■ **Problem statement**:
Return the data given below exactly as it appears.

***** Data supplied *****

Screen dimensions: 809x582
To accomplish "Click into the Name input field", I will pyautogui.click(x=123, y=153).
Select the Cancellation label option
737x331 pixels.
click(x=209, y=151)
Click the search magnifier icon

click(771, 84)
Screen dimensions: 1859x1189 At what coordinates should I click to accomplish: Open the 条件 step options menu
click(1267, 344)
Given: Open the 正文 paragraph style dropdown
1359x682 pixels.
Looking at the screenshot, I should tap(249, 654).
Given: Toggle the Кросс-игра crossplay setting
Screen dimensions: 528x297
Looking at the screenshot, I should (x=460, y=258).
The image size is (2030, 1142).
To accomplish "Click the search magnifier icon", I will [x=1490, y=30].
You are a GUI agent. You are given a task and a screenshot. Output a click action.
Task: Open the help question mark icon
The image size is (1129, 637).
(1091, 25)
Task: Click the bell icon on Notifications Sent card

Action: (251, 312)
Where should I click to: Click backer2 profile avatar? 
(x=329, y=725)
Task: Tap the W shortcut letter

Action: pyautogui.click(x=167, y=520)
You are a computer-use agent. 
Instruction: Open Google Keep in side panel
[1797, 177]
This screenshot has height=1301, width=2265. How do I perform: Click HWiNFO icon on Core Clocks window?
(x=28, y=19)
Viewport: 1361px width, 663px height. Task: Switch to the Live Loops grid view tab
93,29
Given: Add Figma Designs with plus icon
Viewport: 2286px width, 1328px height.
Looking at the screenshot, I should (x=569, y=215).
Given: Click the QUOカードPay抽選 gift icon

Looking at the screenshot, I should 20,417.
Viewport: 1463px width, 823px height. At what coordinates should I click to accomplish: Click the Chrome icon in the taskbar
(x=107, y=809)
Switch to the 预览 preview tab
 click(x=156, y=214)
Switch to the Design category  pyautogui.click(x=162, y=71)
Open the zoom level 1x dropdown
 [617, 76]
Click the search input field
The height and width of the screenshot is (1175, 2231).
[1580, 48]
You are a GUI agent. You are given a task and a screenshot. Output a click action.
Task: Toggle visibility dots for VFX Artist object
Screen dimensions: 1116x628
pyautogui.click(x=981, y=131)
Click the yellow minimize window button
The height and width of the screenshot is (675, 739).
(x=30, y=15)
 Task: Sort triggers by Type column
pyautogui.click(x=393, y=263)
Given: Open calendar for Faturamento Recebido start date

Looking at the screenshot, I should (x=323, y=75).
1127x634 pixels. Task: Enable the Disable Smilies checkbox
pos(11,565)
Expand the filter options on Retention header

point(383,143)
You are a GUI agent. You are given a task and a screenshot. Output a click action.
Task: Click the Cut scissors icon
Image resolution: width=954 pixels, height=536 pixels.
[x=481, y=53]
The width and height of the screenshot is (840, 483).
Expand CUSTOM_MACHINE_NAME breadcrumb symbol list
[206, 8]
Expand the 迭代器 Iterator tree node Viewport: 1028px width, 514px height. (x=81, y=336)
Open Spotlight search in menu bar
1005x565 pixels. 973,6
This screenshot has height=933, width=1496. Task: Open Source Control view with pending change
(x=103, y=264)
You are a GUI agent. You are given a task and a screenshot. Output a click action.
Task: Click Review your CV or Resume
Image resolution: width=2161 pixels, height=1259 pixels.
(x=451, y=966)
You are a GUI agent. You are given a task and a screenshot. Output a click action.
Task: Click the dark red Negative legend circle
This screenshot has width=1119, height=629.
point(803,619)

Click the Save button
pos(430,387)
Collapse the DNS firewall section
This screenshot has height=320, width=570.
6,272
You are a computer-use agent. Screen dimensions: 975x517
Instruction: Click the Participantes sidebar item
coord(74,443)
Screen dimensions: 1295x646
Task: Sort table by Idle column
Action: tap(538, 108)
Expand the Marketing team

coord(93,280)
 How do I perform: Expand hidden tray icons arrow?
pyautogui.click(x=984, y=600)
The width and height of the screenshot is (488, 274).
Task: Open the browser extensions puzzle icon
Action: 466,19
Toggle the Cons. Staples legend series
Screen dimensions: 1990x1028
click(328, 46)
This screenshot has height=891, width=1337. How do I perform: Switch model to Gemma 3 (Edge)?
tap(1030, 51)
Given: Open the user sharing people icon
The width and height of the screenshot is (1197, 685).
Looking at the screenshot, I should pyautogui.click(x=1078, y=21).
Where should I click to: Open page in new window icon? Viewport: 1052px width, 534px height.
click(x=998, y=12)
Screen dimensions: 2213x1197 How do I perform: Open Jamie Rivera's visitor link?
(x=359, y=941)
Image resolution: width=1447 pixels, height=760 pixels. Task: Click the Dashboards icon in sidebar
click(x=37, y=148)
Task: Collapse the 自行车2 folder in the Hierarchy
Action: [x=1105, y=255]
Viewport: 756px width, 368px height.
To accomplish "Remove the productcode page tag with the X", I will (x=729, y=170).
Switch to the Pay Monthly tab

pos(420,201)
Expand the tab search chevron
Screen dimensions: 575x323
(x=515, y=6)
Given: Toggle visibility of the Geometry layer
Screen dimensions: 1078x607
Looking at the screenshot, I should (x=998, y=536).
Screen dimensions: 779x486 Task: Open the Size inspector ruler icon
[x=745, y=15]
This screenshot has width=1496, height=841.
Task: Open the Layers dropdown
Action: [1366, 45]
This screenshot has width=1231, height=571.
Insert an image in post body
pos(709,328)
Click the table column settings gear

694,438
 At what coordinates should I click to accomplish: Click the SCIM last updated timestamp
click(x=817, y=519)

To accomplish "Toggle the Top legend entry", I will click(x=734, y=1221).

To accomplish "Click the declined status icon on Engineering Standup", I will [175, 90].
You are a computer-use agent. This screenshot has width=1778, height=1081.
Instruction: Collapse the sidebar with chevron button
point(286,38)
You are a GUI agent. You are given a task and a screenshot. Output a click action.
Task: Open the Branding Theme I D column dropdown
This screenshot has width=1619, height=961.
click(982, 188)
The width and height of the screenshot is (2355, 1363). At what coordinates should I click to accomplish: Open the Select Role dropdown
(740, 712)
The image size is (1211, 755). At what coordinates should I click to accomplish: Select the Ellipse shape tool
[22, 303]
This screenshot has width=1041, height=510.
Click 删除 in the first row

*****

■ **Worked solution**:
Screen dimensions: 809x582
To accomplish "Click into the Name input field", I will pyautogui.click(x=123, y=153).
Select the Cancellation label option
737x331 pixels.
click(x=209, y=151)
Click the search magnifier icon

click(771, 84)
Screen dimensions: 1859x1189 At what coordinates should I click to accomplish: Open the 条件 step options menu
click(1267, 344)
Given: Open the 正文 paragraph style dropdown
1359x682 pixels.
Looking at the screenshot, I should tap(249, 654).
Given: Toggle the Кросс-игра crossplay setting
Screen dimensions: 528x297
Looking at the screenshot, I should (x=460, y=258).
The image size is (2030, 1142).
To accomplish "Click the search magnifier icon", I will [x=1490, y=30].
You are a GUI agent. You are given a task and a screenshot. Output a click action.
Task: Open the help question mark icon
The image size is (1129, 637).
(1091, 25)
Task: Click the bell icon on Notifications Sent card

Action: (251, 312)
Where should I click to: Click backer2 profile avatar? 
(x=329, y=725)
Task: Tap the W shortcut letter

Action: pyautogui.click(x=167, y=520)
You are a computer-use agent. 
Instruction: Open Google Keep in side panel
[1797, 177]
This screenshot has height=1301, width=2265. How do I perform: Click HWiNFO icon on Core Clocks window?
(x=28, y=19)
Viewport: 1361px width, 663px height. Task: Switch to the Live Loops grid view tab
93,29
Given: Add Figma Designs with plus icon
Viewport: 2286px width, 1328px height.
Looking at the screenshot, I should (x=569, y=215).
Given: Click the QUOカードPay抽選 gift icon

Looking at the screenshot, I should 20,417.
Viewport: 1463px width, 823px height. At what coordinates should I click to accomplish: Click the Chrome icon in the taskbar
(x=107, y=809)
Switch to the 预览 preview tab
 click(x=156, y=214)
Switch to the Design category  pyautogui.click(x=162, y=71)
Open the zoom level 1x dropdown
 [617, 76]
Click the search input field
The height and width of the screenshot is (1175, 2231).
[1580, 48]
You are a GUI agent. You are given a task and a screenshot. Output a click action.
Task: Toggle visibility dots for VFX Artist object
Screen dimensions: 1116x628
pyautogui.click(x=981, y=131)
Click the yellow minimize window button
The height and width of the screenshot is (675, 739).
(x=30, y=15)
 Task: Sort triggers by Type column
pyautogui.click(x=393, y=263)
Given: Open calendar for Faturamento Recebido start date

Looking at the screenshot, I should (x=323, y=75).
1127x634 pixels. Task: Enable the Disable Smilies checkbox
pos(11,565)
Expand the filter options on Retention header

point(383,143)
You are a GUI agent. You are given a task and a screenshot. Output a click action.
Task: Click the Cut scissors icon
Image resolution: width=954 pixels, height=536 pixels.
[x=481, y=53]
The width and height of the screenshot is (840, 483).
Expand CUSTOM_MACHINE_NAME breadcrumb symbol list
[206, 8]
Expand the 迭代器 Iterator tree node Viewport: 1028px width, 514px height. (x=81, y=336)
Open Spotlight search in menu bar
1005x565 pixels. 973,6
This screenshot has height=933, width=1496. Task: Open Source Control view with pending change
(x=103, y=264)
You are a GUI agent. You are given a task and a screenshot. Output a click action.
Task: Click Review your CV or Resume
Image resolution: width=2161 pixels, height=1259 pixels.
(x=451, y=966)
You are a GUI agent. You are given a task and a screenshot. Output a click action.
Task: Click the dark red Negative legend circle
This screenshot has width=1119, height=629.
point(803,619)

Click the Save button
pos(430,387)
Collapse the DNS firewall section
This screenshot has height=320, width=570.
6,272
You are a computer-use agent. Screen dimensions: 975x517
Instruction: Click the Participantes sidebar item
coord(74,443)
Screen dimensions: 1295x646
Task: Sort table by Idle column
Action: tap(538, 108)
Expand the Marketing team

coord(93,280)
 How do I perform: Expand hidden tray icons arrow?
pyautogui.click(x=984, y=600)
The width and height of the screenshot is (488, 274).
Task: Open the browser extensions puzzle icon
Action: 466,19
Toggle the Cons. Staples legend series
Screen dimensions: 1990x1028
click(328, 46)
This screenshot has height=891, width=1337. How do I perform: Switch model to Gemma 3 (Edge)?
tap(1030, 51)
Given: Open the user sharing people icon
The width and height of the screenshot is (1197, 685).
Looking at the screenshot, I should pyautogui.click(x=1078, y=21).
Where should I click to: Open page in new window icon? Viewport: 1052px width, 534px height.
click(x=998, y=12)
Screen dimensions: 2213x1197 How do I perform: Open Jamie Rivera's visitor link?
(x=359, y=941)
Image resolution: width=1447 pixels, height=760 pixels. Task: Click the Dashboards icon in sidebar
click(x=37, y=148)
Task: Collapse the 自行车2 folder in the Hierarchy
Action: [x=1105, y=255]
Viewport: 756px width, 368px height.
To accomplish "Remove the productcode page tag with the X", I will (x=729, y=170).
Switch to the Pay Monthly tab

pos(420,201)
Expand the tab search chevron
Screen dimensions: 575x323
(x=515, y=6)
Given: Toggle visibility of the Geometry layer
Screen dimensions: 1078x607
Looking at the screenshot, I should (x=998, y=536).
Screen dimensions: 779x486 Task: Open the Size inspector ruler icon
[x=745, y=15]
This screenshot has width=1496, height=841.
Task: Open the Layers dropdown
Action: [1366, 45]
This screenshot has width=1231, height=571.
Insert an image in post body
pos(709,328)
Click the table column settings gear

694,438
 At what coordinates should I click to accomplish: Click the SCIM last updated timestamp
click(x=817, y=519)

To accomplish "Toggle the Top legend entry", I will click(x=734, y=1221).

To accomplish "Click the declined status icon on Engineering Standup", I will [175, 90].
You are a computer-use agent. This screenshot has width=1778, height=1081.
Instruction: Collapse the sidebar with chevron button
point(286,38)
You are a GUI agent. You are given a task and a screenshot. Output a click action.
Task: Open the Branding Theme I D column dropdown
This screenshot has width=1619, height=961.
click(982, 188)
The width and height of the screenshot is (2355, 1363). At what coordinates should I click to accomplish: Open the Select Role dropdown
(740, 712)
The image size is (1211, 755). At what coordinates should I click to accomplish: Select the Ellipse shape tool
[22, 303]
This screenshot has width=1041, height=510.
Click 删除 in the first row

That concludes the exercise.